En un cierto momento de la evolución intelectual y social el hombre creyó ser inmortal y miró la muerte como un evento antinatural causado por brujería. Los melanesios reconocían 3 distintas causas de la muerte, brujería, hechicería y espíritus o fantasmas. Así que si se podían evitar las 3 cosas se podía ser inmortal. La muerte tomaría sólo a aquellos desgraciados  que estuvieran en el lugar equivocado en el momento equivocado.

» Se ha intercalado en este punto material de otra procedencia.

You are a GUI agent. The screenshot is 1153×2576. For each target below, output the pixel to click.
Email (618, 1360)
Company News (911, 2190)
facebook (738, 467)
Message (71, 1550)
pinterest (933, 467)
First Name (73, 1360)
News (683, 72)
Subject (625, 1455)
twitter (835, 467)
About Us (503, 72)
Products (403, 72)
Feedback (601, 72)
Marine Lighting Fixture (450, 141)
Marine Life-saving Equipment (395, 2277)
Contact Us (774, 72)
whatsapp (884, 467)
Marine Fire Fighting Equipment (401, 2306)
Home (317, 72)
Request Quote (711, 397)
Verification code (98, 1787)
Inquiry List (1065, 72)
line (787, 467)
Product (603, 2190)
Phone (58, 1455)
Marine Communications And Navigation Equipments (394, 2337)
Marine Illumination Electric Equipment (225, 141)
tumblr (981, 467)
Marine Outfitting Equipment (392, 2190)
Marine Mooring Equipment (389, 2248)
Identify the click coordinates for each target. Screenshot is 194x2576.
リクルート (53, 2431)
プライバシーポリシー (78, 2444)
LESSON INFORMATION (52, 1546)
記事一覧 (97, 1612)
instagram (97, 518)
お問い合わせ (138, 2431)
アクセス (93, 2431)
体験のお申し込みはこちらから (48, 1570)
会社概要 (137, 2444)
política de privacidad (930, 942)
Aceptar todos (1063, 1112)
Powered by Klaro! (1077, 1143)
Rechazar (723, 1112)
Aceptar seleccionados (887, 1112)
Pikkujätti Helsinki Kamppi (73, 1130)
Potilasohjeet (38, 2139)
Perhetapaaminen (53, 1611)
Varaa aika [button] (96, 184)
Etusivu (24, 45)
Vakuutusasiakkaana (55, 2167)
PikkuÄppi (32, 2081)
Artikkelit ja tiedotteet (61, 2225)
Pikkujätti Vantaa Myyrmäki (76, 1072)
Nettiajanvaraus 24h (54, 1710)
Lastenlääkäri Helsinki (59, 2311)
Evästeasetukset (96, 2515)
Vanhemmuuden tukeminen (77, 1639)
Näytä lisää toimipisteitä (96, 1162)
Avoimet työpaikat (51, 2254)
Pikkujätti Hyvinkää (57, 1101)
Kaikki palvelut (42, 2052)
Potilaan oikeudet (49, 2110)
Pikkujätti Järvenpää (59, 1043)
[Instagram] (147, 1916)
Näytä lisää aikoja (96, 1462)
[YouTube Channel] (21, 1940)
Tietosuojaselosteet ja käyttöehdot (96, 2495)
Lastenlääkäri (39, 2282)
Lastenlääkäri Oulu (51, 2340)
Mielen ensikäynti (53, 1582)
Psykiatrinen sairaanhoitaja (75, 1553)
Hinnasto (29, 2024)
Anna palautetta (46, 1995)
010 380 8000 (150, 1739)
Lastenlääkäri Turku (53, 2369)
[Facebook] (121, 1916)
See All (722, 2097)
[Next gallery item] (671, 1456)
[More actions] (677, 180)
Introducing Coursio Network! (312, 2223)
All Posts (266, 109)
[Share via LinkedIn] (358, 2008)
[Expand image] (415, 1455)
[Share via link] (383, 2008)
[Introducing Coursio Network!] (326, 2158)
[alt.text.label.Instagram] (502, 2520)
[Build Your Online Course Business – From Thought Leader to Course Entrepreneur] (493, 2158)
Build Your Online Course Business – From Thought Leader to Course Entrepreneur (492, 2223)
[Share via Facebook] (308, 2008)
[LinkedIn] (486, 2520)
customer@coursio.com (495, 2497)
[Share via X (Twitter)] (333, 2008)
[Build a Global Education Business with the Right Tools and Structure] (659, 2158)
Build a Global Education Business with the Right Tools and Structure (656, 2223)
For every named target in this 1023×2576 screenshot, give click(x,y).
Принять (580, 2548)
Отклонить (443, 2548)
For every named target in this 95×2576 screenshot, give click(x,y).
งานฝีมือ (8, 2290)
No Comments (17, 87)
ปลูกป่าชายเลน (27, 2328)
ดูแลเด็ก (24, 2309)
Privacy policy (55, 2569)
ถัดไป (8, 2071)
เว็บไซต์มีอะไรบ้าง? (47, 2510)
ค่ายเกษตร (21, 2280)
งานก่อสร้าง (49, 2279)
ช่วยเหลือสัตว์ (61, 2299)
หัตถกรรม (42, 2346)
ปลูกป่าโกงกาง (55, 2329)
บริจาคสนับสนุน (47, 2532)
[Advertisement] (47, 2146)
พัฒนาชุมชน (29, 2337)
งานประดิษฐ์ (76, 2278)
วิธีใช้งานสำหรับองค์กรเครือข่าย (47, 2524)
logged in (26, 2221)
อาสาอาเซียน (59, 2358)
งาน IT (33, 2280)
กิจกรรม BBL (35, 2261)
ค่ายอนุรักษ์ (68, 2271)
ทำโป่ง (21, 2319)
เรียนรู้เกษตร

El hombre primitivo trató de apaciguar los fantasmas y los espíritus bien por medio de las oraciones o de los sacrificios. El hombre medioeval  hizo lo mismo pero además apeló a la persuasión, al elogio y al soborno  en sus negociaciones con la muerte.

En la tradición judía la muerte de un individuo era atribuida a Yahvé. Yahvé podía ejercer libremente su juicio respecto a la terminación de la vida. Era también aceptado que Él podía infligir la muerte como un castigo divino por lo que se llamara pecado. Se pone como ejemplo a Sodoma y Gomorra.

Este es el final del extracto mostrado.